**LISTED ENTRIES**
■ ■ ■ ■
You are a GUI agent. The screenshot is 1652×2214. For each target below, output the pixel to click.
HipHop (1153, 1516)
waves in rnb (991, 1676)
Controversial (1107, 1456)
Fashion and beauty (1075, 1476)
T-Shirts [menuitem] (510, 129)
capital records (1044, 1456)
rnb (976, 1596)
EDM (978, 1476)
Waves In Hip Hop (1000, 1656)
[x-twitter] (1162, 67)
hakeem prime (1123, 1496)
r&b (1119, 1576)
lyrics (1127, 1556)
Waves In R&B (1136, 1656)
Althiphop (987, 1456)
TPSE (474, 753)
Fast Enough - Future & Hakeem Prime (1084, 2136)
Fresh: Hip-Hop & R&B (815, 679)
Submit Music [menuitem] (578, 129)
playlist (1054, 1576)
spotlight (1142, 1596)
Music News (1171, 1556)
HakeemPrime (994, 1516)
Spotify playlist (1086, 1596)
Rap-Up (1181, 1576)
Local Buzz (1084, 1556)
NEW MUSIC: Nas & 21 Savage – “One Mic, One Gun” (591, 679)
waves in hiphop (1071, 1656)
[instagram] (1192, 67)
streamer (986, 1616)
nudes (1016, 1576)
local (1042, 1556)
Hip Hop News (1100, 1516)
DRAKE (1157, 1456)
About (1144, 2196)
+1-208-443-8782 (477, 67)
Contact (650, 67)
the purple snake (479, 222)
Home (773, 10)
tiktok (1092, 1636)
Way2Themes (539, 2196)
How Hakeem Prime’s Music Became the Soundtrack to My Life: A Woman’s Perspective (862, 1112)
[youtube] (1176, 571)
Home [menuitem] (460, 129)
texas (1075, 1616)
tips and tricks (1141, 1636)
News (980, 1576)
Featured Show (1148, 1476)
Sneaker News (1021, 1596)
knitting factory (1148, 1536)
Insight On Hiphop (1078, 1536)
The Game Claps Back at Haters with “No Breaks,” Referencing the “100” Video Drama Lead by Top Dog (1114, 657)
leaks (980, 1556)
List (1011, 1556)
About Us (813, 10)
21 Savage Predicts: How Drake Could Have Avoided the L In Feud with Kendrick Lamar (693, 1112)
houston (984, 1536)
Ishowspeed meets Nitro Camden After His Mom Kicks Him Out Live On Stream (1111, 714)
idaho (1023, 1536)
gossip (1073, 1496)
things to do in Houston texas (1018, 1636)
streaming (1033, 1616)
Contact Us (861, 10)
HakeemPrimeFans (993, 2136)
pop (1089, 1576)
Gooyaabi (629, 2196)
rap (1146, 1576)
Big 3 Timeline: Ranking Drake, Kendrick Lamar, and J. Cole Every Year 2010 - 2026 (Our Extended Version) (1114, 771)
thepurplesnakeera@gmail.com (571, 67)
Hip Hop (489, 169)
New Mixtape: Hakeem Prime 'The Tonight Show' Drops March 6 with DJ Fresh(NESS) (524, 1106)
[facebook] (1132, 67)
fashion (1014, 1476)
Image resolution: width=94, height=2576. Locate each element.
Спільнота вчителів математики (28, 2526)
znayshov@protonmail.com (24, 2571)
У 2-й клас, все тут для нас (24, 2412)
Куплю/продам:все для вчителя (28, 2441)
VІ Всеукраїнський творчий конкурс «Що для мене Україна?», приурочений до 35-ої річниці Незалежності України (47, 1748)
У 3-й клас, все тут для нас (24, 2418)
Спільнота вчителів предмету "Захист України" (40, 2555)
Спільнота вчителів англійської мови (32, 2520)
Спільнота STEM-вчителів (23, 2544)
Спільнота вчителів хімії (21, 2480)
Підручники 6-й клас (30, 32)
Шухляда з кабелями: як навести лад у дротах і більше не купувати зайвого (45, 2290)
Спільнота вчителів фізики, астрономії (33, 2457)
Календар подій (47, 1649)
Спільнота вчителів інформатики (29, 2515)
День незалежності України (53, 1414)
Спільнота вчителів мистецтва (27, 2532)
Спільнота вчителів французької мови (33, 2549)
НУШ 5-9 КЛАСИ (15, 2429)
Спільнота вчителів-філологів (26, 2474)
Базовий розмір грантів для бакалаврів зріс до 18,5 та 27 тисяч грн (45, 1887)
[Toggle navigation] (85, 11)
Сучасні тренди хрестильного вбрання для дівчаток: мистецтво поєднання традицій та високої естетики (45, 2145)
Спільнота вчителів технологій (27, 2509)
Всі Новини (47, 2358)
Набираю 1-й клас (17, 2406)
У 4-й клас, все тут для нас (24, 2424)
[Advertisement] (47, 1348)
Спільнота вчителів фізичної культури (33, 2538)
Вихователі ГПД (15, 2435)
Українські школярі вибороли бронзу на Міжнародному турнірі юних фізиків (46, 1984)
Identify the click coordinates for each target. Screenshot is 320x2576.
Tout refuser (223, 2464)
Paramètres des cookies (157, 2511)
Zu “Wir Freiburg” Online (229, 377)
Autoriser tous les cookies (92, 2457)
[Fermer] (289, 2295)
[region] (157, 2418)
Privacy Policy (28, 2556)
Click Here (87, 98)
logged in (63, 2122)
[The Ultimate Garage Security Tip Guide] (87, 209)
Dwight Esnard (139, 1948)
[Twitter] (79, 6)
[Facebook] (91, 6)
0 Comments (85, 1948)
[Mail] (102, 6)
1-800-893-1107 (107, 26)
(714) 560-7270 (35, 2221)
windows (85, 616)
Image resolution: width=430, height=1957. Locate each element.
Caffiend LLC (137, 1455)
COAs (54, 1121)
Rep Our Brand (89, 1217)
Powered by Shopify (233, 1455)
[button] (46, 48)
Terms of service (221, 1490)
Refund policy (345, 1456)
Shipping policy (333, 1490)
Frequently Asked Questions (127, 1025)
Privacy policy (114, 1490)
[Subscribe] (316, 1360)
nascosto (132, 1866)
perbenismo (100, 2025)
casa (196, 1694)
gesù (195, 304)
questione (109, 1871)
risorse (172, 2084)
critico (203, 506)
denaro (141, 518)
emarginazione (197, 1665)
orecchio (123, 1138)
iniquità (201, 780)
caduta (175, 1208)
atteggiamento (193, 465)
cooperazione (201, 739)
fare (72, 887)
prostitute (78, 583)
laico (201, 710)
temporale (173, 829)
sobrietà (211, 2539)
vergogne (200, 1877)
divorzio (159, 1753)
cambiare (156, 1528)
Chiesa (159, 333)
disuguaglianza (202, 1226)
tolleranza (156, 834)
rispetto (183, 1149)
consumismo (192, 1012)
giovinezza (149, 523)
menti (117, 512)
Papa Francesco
■ ■ ■ ■
Please count the lines that hold "menuitem" in this data and report the total alone.

3